Sehingga, dapat disimpulkan, dalam hal terjadinya perselisihan PHK antara pengusaha dan pekerja/buruh, kewajiban masing-masing pihak masih perlu dilakukan hingga adanya penyelesaian pada tahap bipartit, tripartit atau adanya putusan yang berkekuatan hukum tetap (inkracht van gewijsde).
E. PEMBAYARAN UPAH PROSES
Mengacu pada amar putusan Mahkamah Konstitusi butir 21 pada Putusan MK 168/2023 pada Pasal 157A UU Ketenagakerjaan yang telah dijelaskan sebelumnya, maka secara prinsip kewajiban pembayaran upah oleh pengusaha tetap ada hingga berakhirnya proses penyelesaian perselisihan hubungan industrial yang berkekuatan hukum tetap. Namun secara praktik, tidak dapat diprediksi atau ditentukan secara pasti jangka waktu penyelesaian perselisihan hubungan industrial antara pengusaha dan pekerja/buruh yang dibutuhkan, sehingga mengacu pada ketentuan Pasal 157A UU Ketenagakerjaan tersebut perhitungan upah proses akan ditentukan selama proses penyelesaian perselisihan hubungan industrial berlangsung.
Namun demikian, terdapat pedoman pembayaran upah proses pada Surat Edaran Nomor 3 Tahun 2015 tentang Pemberlakuan Rumusan Hasil Rapat Pleno Kamar Mahkamah Agung Tahun 2015 Sebagai Pedoman Pelaksanaan Tugas Bagi Pengadilan (“SEMA 3/2015”).

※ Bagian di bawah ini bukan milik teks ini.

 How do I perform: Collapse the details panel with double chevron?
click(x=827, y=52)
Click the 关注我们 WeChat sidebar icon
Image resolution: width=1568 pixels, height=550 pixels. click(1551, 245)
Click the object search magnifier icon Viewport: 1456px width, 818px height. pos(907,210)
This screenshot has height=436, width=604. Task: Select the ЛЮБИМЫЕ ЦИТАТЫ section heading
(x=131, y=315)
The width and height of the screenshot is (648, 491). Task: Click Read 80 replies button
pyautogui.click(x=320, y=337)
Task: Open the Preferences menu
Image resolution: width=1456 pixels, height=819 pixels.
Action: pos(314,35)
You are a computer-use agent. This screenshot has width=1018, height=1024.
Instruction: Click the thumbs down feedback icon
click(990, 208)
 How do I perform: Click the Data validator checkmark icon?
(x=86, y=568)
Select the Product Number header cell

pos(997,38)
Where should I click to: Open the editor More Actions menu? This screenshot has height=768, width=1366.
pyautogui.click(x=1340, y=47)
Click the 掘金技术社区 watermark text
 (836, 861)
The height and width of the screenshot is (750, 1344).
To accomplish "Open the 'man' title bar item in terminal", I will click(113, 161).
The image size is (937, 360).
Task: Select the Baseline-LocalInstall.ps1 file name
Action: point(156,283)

Mahkamah Agung mengeluarkan pedoman yang menggambarkan bahwa secara prinsip pembayaran upah proses adalah selama 6 (enam) bulan sebagaimana dikutip dari Rumusan Hukum Kamar Perdata butir 2 huruf f SEMA 3/2015 sebagai berikut:
“Pasca Putusan MK Nomor 37/PUU-IX/2011, tertanggal 19 September 2011 terkait dengan upah proses maka isi amar putusan adalah MENGHUKUM PENGUSAHA MEMBAYAR UPAH PROSES SELAMA 6 BULAN. Kelebihan waktu dalam proses PHI sebagaimana dimaksud dalam Undang-Undang Nomor 2 Tahun 2004 tentang Penyelesaian Perselisihan Hubungan Industrial bukan lagi menjadi tanggung jawab para pihak.”
Dengan terbitnya Putusan MK No. 168/PUU-XXI/2023, muncul potensi ambiguitas terkait pengenaan upah proses, yakni apakah masih mengacu pada batas maksimal 6 (enam) bulan sebagaimana diatur dalam SEMA No. 3 Tahun 2015, atau dapat melebihi batas tersebut mengingat Putusan MK No. 168/PUU-XXI/2023 menghendaki pembayaran upah proses selama berlangsungnya penyelesaian perselisihan hubungan industrial, yang pada praktiknya dapat memakan waktu lebih dari 6 (enam) bulan.
Oleh karena itu, ditengah ketidakpastian perekonomian global saat ini, apabila PHK adalah opsi yang dilakukan oleh pengusaha guna menjaga kelangsungan usaha, maka pengusaha dalam pelaksanaannya tetap wajib memperhatikan dan mematuhi ketentuan peraturan perundang-undangan dan juga menjamin pemenuhan hak pekerja/buruh.